Records for pointing to text and elements
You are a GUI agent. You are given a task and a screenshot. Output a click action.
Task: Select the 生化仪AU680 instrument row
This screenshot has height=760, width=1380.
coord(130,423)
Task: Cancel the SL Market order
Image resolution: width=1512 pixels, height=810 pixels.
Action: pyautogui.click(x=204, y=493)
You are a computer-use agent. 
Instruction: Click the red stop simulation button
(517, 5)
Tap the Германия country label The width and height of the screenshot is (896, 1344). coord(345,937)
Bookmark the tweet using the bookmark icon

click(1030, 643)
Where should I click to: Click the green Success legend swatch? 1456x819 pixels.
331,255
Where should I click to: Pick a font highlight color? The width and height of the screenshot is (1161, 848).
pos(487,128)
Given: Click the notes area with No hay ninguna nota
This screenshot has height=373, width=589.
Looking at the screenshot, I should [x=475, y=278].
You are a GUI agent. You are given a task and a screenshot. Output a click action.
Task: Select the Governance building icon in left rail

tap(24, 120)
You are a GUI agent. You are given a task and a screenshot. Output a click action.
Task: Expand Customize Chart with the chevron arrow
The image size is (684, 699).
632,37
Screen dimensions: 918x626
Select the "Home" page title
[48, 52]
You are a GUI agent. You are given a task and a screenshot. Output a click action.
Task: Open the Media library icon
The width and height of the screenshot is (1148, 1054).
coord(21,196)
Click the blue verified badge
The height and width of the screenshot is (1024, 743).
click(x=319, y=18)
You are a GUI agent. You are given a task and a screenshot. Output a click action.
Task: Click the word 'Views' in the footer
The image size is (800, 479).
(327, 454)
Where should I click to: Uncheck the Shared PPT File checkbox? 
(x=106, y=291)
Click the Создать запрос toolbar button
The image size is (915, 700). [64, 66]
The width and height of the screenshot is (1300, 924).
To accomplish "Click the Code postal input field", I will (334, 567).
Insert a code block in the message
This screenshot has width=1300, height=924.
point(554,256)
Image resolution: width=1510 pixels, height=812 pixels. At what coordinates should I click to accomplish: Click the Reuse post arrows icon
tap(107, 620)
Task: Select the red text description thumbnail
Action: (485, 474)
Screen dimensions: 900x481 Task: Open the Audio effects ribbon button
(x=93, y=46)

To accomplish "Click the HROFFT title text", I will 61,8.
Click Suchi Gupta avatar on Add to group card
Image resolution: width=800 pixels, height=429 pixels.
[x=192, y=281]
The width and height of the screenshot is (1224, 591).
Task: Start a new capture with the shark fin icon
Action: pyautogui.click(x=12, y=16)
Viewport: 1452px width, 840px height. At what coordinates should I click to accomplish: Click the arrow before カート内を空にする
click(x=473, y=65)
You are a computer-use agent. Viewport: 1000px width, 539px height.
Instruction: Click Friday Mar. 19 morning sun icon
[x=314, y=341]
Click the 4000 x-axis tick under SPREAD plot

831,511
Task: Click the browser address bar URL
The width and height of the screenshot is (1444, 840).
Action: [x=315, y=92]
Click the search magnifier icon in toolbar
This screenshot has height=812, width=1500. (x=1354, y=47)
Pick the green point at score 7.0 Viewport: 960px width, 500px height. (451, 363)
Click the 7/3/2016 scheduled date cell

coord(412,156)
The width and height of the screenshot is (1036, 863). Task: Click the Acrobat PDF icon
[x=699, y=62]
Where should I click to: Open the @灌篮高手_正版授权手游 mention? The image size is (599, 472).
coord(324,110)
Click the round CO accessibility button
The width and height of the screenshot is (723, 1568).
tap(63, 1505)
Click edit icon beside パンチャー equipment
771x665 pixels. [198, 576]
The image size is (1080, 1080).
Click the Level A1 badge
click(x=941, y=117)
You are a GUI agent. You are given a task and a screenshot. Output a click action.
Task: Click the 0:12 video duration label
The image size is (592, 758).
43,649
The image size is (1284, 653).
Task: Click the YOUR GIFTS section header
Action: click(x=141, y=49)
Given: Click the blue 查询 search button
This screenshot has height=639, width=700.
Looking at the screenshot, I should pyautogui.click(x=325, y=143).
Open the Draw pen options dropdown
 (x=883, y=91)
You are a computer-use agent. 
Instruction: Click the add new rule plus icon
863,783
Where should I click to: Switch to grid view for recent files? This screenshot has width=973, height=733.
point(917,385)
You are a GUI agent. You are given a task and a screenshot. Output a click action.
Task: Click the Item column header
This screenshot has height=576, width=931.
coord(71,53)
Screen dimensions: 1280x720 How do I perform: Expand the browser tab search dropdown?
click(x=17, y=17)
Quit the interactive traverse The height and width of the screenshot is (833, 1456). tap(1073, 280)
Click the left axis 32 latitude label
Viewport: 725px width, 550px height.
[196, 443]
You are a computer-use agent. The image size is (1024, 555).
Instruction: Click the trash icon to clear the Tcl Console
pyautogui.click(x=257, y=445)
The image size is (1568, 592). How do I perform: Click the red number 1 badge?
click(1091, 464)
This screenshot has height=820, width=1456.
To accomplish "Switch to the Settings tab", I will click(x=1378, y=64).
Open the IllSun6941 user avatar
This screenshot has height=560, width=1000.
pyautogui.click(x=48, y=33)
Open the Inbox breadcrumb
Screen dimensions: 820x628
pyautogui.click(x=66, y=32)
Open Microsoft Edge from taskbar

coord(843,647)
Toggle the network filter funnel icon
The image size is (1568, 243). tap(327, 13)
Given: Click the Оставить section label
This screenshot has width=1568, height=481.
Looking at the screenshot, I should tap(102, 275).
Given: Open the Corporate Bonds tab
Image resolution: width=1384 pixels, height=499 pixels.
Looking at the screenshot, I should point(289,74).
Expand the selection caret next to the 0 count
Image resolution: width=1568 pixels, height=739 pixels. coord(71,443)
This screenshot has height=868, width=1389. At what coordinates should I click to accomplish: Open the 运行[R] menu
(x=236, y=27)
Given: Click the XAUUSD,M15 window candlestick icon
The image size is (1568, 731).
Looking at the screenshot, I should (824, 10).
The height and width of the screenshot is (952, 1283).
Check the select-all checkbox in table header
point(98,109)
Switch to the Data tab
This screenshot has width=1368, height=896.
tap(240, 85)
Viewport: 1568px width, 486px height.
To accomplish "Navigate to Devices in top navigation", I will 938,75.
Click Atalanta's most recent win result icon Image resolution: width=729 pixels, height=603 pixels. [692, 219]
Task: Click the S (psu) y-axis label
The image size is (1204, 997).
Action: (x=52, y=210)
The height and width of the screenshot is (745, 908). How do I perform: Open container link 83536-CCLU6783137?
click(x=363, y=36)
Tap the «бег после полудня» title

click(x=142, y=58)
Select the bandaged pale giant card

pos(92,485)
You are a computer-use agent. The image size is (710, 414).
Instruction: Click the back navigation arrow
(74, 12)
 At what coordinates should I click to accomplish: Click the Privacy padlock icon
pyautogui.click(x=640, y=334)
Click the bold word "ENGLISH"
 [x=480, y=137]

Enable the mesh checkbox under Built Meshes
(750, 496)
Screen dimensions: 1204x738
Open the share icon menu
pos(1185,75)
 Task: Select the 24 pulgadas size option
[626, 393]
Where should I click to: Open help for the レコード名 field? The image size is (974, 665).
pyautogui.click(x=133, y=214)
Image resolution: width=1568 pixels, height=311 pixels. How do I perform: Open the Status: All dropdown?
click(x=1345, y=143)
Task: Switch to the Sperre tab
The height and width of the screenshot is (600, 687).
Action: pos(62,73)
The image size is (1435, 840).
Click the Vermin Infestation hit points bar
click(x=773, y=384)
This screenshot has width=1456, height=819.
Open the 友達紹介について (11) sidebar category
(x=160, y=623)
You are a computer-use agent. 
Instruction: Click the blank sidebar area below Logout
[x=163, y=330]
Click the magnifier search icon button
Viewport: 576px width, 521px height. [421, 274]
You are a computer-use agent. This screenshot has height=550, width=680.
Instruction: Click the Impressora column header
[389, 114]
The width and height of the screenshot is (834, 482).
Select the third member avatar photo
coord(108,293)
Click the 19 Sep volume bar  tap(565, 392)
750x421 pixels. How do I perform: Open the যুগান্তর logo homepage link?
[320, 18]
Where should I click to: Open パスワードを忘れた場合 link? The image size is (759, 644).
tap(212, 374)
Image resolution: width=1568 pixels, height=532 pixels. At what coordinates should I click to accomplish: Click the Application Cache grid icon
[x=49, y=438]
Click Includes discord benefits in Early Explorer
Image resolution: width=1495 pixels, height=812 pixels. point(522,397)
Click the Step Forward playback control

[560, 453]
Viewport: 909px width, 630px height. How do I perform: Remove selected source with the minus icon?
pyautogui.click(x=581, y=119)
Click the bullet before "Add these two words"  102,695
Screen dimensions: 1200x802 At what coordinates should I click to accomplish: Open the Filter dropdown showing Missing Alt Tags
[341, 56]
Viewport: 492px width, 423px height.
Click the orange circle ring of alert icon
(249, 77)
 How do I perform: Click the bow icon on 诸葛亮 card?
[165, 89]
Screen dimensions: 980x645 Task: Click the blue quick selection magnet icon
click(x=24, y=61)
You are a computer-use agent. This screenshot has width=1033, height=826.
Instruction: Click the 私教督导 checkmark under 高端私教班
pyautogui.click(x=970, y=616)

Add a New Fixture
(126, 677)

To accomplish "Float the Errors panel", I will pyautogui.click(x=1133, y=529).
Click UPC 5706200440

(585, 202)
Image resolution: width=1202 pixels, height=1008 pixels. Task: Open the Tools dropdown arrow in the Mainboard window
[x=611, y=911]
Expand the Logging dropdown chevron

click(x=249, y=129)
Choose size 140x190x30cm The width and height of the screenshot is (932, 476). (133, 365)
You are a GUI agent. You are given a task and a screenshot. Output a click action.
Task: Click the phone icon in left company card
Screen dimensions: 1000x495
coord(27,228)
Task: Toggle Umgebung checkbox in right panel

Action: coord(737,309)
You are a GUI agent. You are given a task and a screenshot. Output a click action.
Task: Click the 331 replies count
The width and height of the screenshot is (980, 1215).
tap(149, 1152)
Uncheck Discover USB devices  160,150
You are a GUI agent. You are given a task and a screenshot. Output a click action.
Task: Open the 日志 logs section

_What to work on_
Copy out, unchanged, the lines of the records starting at the one containing "The height and width of the screenshot is (745, 908)." and ending at the one containing "pos(1185,75)", with both of those lines included.

_The completed task_
The height and width of the screenshot is (745, 908). How do I perform: Open container link 83536-CCLU6783137?
click(x=363, y=36)
Tap the «бег после полудня» title

click(x=142, y=58)
Select the bandaged pale giant card

pos(92,485)
You are a computer-use agent. The image size is (710, 414).
Instruction: Click the back navigation arrow
(74, 12)
 At what coordinates should I click to accomplish: Click the Privacy padlock icon
pyautogui.click(x=640, y=334)
Click the bold word "ENGLISH"
 [x=480, y=137]

Enable the mesh checkbox under Built Meshes
(750, 496)
Screen dimensions: 1204x738
Open the share icon menu
pos(1185,75)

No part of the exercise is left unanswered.